▸ DATA ENTRIES:
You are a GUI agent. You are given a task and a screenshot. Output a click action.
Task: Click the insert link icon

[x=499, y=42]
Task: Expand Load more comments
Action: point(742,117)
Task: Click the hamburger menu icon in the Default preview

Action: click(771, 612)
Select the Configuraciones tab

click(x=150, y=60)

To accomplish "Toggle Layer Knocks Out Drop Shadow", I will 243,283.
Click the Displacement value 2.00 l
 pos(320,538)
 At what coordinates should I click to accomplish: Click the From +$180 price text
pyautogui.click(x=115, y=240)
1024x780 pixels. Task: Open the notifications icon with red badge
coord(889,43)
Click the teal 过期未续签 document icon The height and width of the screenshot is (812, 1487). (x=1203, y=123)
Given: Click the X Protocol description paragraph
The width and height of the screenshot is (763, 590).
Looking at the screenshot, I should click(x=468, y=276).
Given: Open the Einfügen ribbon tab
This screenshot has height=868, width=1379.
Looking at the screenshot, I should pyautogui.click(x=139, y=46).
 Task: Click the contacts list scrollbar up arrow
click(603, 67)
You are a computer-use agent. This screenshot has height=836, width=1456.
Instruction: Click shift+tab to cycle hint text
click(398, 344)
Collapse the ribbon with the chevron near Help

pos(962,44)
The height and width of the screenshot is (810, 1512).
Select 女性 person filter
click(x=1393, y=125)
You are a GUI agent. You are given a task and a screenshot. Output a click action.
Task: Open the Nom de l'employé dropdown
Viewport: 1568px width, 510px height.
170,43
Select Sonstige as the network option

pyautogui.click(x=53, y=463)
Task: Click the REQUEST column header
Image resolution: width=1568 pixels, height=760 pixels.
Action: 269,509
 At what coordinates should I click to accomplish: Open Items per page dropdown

▸ THE TASK: Copy out each line above that contains the string "This". Letter case must match.

▸ REPLY:
This screenshot has height=868, width=1379.
You are a computer-use agent. This screenshot has height=836, width=1456.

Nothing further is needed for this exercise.